**Verilen Görev 1:** Listede "Click the Cumulative" ifadesini içeren satırdan "click(350, 362)" ifadesini içeren satıra kadar, bu satır da dahil, olan satırları Sıra ve Satır adlı iki sütundan oluşan bir Markdown tablosuna dönüştürün. Boş satırları tabloya almayın.

Davutoğlu, AK Parti Genel Merkezi'nde, TBMM Başkanlığına İsmet Yılmaz'ın seçilmesi nedeniyle düzenlenen resepsiyonda, gazetecilerin sorularını yanıtladı.
Başbakan Davutoğlu, bir gazetecinin, "Sayın Bahçeli'nin tavrını diğer partiler eleştirdiler. Eleştirirken de bunun bir AK Parti ve MHP koalisyonunun işareti olabileceğini, hem CHP hem MHP belirtti. Şunu da eklediler; özellikle de HDP'den, bu savaş hükümeti olur iddiası geldi. Hem açıklamalarını hem de bu iddiaya ne dersiniz" şeklindeki sorusu üzerine, "Ben ilk günden şunu söyledim; Meclis Başkanlığı seçimleri koalisyon müzakerelerinin parçası, işareti olmaz. Yani genel beklenti şuydu; biz perde gerisinde bazı temaslarla Meclis Başkanlığını koalisyon hesapları içinde değerlendireceğiz. Bunun olmayacağını ilk günden söyledim ve hiçbir arkadaşımız, hiçbir partiyle hiçbir şekilde böyle bir müzakere içine girmedi" şeklinde konuştu.

**Verilen Görev 2:** Yukarıdaki metinden "Davutoğlu, AK Parti" ifadesinden başlayıp "gazetecilerin sorularını yanıtladı." ifadesine kadar, bu ifade de dahil, olan bölümü olduğu gibi yeniden yazın.

**Veri Kümesi:**
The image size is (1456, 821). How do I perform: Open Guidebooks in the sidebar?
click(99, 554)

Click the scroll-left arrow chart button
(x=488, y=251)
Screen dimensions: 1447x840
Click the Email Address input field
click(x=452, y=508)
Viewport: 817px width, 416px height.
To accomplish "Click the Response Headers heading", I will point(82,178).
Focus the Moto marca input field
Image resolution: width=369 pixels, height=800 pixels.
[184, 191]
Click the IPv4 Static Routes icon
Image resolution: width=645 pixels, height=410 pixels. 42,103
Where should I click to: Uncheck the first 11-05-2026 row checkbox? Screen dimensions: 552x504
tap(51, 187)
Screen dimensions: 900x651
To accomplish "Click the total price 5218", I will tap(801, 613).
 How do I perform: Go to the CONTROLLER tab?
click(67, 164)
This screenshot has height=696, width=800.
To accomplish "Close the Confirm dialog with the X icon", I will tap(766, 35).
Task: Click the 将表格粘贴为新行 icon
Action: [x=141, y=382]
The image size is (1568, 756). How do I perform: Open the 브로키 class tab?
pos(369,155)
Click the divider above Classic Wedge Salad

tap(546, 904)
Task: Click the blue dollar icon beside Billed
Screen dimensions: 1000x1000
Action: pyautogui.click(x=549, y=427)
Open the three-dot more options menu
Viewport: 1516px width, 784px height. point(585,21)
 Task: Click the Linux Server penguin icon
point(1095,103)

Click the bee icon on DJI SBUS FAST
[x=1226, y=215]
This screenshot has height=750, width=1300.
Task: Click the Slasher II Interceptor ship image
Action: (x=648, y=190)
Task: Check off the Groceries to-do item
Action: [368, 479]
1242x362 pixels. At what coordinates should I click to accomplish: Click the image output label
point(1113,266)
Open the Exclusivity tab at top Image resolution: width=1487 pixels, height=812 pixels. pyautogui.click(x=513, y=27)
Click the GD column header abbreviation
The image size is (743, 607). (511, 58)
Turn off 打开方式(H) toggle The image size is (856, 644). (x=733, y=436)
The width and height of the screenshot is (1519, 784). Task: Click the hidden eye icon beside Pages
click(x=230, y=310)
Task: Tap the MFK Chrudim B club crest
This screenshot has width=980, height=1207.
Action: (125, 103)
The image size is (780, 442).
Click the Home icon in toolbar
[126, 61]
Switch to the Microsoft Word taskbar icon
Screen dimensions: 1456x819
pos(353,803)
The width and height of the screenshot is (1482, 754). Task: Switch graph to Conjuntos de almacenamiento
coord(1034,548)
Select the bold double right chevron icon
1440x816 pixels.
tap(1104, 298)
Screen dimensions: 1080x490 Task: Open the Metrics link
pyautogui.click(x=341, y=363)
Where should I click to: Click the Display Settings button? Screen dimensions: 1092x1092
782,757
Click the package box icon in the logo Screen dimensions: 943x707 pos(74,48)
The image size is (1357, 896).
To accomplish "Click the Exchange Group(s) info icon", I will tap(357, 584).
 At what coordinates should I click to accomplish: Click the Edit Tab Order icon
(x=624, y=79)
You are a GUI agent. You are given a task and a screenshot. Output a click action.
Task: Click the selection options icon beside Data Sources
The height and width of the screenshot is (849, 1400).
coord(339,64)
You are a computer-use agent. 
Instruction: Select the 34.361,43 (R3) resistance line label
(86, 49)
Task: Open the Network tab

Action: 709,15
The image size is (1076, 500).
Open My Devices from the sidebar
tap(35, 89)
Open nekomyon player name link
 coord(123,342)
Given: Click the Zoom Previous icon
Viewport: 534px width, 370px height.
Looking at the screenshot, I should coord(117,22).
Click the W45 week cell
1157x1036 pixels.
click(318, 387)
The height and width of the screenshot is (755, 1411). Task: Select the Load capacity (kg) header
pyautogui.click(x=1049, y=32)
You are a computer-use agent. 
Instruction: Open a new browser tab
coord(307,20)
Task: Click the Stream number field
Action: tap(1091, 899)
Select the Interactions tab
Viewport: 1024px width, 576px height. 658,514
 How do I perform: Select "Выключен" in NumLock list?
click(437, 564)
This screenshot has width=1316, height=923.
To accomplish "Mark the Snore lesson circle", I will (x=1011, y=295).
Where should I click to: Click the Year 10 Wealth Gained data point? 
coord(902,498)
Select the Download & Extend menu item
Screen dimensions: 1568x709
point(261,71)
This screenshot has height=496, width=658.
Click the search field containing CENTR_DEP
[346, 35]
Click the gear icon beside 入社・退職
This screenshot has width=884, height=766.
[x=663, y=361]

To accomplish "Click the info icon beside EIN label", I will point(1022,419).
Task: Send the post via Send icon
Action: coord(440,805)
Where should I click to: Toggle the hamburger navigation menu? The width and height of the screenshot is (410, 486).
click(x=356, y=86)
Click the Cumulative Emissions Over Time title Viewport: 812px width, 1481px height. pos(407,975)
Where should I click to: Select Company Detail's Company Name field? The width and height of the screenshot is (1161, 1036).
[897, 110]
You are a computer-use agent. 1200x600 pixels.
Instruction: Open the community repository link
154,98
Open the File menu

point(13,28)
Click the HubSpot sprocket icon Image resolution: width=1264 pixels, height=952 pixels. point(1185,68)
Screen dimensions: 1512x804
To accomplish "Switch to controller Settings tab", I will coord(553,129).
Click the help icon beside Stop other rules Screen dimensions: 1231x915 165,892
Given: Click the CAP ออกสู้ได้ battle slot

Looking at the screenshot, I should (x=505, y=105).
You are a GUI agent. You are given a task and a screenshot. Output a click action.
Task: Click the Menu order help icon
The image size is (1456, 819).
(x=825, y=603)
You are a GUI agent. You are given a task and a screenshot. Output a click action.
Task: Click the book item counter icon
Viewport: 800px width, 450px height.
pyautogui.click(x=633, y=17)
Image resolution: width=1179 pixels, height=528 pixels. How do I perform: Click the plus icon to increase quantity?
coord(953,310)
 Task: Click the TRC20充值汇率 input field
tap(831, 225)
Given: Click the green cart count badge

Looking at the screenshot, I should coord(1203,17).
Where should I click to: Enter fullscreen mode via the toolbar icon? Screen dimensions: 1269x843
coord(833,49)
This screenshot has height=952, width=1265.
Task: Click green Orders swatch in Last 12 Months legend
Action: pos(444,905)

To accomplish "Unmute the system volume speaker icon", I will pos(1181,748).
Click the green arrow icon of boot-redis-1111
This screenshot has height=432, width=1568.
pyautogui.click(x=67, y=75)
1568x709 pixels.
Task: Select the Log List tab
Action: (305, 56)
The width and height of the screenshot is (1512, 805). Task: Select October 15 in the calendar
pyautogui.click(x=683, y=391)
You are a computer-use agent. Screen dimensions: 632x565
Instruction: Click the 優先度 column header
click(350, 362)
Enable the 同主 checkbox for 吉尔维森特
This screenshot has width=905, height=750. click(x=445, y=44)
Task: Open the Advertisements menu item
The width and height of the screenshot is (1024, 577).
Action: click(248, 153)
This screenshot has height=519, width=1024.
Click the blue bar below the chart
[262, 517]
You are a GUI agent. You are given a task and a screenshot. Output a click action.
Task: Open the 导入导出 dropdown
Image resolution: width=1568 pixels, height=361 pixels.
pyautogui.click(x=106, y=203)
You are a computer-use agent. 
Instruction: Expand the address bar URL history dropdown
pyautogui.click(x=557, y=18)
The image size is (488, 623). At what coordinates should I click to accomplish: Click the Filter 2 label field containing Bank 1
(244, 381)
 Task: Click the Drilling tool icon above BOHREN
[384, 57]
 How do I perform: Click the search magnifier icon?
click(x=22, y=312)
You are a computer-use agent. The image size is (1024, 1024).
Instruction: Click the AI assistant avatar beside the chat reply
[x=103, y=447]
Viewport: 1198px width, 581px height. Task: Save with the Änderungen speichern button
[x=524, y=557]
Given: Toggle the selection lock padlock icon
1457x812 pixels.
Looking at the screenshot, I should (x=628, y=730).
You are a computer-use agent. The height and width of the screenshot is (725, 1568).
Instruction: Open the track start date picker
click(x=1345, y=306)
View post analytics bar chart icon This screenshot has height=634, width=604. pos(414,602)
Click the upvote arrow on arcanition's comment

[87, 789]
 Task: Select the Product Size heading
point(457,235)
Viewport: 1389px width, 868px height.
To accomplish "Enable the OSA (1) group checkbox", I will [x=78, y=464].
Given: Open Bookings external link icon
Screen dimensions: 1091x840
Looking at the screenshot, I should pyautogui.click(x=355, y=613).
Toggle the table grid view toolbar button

**Yanıt 1:**
| Sıra | Satır |
|---|---|
| 1 | Click the Cumulative Emissions Over Time title Viewport: 812px width, 1481px height. pos(407,975) |
| 2 | Where should I click to: Select Company Detail's Company Name field? The width and height of the screenshot is (1161, 1036). |
| 3 | [897, 110] |
| 4 | You are a computer-use agent. 1200x600 pixels. |
| 5 | Instruction: Open the community repository link |
| 6 | 154,98 |
| 7 | Open the File menu |
| 8 | point(13,28) |
| 9 | Click the HubSpot sprocket icon Image resolution: width=1264 pixels, height=952 pixels. point(1185,68) |
| 10 | Screen dimensions: 1512x804 |
| 11 | To accomplish "Switch to controller Settings tab", I will coord(553,129). |
| 12 | Click the help icon beside Stop other rules Screen dimensions: 1231x915 165,892 |
| 13 | Given: Click the CAP ออกสู้ได้ battle slot |
| 14 | Looking at the screenshot, I should (x=505, y=105). |
| 15 | You are a GUI agent. You are given a task and a screenshot. Output a click action. |
| 16 | Task: Click the Menu order help icon |
| 17 | The image size is (1456, 819). |
| 18 | (x=825, y=603) |
| 19 | You are a GUI agent. You are given a task and a screenshot. Output a click action. |
| 20 | Task: Click the book item counter icon |
| 21 | Viewport: 800px width, 450px height. |
| 22 | pyautogui.click(x=633, y=17) |
| 23 | Image resolution: width=1179 pixels, height=528 pixels. How do I perform: Click the plus icon to increase quantity? |
| 24 | coord(953,310) |
| 25 |  Task: Click the TRC20充值汇率 input field |
| 26 | tap(831, 225) |
| 27 | Given: Click the green cart count badge |
| 28 | Looking at the screenshot, I should coord(1203,17). |
| 29 | Where should I click to: Enter fullscreen mode via the toolbar icon? Screen dimensions: 1269x843 |
| 30 | coord(833,49) |
| 31 | This screenshot has height=952, width=1265. |
| 32 | Task: Click green Orders swatch in Last 12 Months legend |
| 33 | Action: pos(444,905) |
| 34 | To accomplish "Unmute the system volume speaker icon", I will pos(1181,748). |
| 35 | Click the green arrow icon of boot-redis-1111 |
| 36 | This screenshot has height=432, width=1568. |
| 37 | pyautogui.click(x=67, y=75) |
| 38 | 1568x709 pixels. |
| 39 | Task: Select the Log List tab |
| 40 | Action: (305, 56) |
| 41 | The width and height of the screenshot is (1512, 805). Task: Select October 15 in the calendar |
| 42 | pyautogui.click(x=683, y=391) |
| 43 | You are a computer-use agent. Screen dimensions: 632x565 |
| 44 | Instruction: Click the 優先度 column header |
| 45 | click(350, 362) |

**Yanıt 2:**
Davutoğlu, AK Parti Genel Merkezi'nde, TBMM Başkanlığına İsmet Yılmaz'ın seçilmesi nedeniyle düzenlenen resepsiyonda, gazetecilerin sorularını yanıtladı.